Prognostic associations of prostate-specific antigen (PSA) decline with survival, radiographic response and progression in chemotherapy-naïve men with metastatic castration-resistant prostate cancer (mCRPC) treated with enzalutamide

Abstract

Background: In the PREVAIL clinical trial, enzalutamide provided significant improvements vs placebo in radiographic progression-free survival (rPFS) and overall survival (OS) in chemotherapy-naïve men with mCRPC. This post hoc analysis aimed to evaluate the prognostic association between the magnitude of PSA decline from baseline and clinical outcomes in PREVAIL. Methods: Men from the enzalutamide and placebo arms of PREVAIL were grouped into categories of confirmed maximal PSA decline from baseline at month 3 of treatment: no decline/decline <30% and≥ 30%, ≥50% or≥90% decline.
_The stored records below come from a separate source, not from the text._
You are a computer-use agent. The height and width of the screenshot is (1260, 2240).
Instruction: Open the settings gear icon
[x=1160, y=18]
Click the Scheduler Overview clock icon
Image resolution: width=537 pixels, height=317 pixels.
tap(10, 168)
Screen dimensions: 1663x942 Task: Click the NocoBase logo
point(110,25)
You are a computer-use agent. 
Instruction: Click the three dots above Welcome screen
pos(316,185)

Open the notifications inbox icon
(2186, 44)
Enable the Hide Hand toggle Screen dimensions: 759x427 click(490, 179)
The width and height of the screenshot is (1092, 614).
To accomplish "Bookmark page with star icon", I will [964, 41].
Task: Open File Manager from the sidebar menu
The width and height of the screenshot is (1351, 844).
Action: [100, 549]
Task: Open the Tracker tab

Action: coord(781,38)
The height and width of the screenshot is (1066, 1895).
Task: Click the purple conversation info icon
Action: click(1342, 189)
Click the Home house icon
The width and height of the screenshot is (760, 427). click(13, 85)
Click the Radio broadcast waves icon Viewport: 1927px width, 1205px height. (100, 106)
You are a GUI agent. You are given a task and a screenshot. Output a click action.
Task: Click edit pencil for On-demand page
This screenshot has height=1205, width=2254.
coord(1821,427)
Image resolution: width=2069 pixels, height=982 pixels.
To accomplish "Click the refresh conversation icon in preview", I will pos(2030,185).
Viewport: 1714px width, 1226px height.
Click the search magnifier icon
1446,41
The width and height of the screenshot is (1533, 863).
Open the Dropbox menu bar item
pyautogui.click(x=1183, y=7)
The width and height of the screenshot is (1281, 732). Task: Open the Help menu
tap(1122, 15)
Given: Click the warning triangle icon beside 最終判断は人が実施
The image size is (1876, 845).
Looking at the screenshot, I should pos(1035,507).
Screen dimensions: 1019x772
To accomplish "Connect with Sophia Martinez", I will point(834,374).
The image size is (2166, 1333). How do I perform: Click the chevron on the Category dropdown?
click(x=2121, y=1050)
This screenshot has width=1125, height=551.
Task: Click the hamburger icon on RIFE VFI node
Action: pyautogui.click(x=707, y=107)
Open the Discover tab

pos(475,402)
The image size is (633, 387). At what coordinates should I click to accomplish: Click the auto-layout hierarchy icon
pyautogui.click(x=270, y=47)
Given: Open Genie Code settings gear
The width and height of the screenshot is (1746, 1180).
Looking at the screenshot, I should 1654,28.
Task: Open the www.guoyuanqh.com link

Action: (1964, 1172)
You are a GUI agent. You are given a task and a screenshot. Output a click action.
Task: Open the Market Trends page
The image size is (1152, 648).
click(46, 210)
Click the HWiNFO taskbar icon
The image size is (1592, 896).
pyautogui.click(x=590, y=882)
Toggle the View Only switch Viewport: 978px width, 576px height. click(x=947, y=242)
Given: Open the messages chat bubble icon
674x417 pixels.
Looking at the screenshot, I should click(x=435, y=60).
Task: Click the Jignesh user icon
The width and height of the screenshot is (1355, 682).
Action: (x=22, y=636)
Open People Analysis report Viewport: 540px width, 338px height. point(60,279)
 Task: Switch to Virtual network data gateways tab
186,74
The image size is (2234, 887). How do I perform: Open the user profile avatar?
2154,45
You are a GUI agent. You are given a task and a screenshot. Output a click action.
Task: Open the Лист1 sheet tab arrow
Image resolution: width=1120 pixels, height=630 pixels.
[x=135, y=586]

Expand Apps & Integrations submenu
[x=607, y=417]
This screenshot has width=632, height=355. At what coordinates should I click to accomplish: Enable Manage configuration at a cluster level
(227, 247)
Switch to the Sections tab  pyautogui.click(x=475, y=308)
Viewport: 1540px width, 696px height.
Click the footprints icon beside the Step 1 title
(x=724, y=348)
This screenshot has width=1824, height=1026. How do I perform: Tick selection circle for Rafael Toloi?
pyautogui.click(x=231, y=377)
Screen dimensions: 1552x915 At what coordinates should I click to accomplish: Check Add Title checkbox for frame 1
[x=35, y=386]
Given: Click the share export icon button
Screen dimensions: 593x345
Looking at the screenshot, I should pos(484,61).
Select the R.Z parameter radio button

Confirmation required PSA decline on≥1 consecutive visit after month 3. Best overall soft-tissue response (per RECIST v1.1) was determined for patients with measurable disease at baseline (data cutoff: 16 Sep 2013). Time to PSA progression (data cutoff: 16 Sep 2013), rPFS (per PCWG2; data cutoff: 6 May 2012) and OS (data cutoff: 16 Sep 2013) were estimated using the Kaplan-Meier method. Results: In PREVAIL, men were randomized to enzalutamide (n=872) or placebo (n=845). Most men in the placebo arm (66%, 558/845) had no PSA decline/decline <30%, in contrast to 11% (94/872) in the enzalutamide arm. In the enzalutamide arm, 81% (701/872) of men had a PSA decline of≥30% from baseline at week 13, 73% (639/ 872) had a PSA decline of≥50% and 35% (307/872) had a PSA decline of≥90%. Key outcomes for the enzalutamide arm are provided by PSA decline category in the Table. PSA flare (rise followed by a fall) after 3 months was rare with enzalutamide (< 1%). Conclusions: PSA declines after 3months of enzalutamide therapy are strongly associated with soft-tissue response and improvements in rPFS and OS. Providing updated prognostic information to chemotherapy-naïve men with mCRPC can be of clinical value given the heterogeneity of long-term outcomes. (Table presented).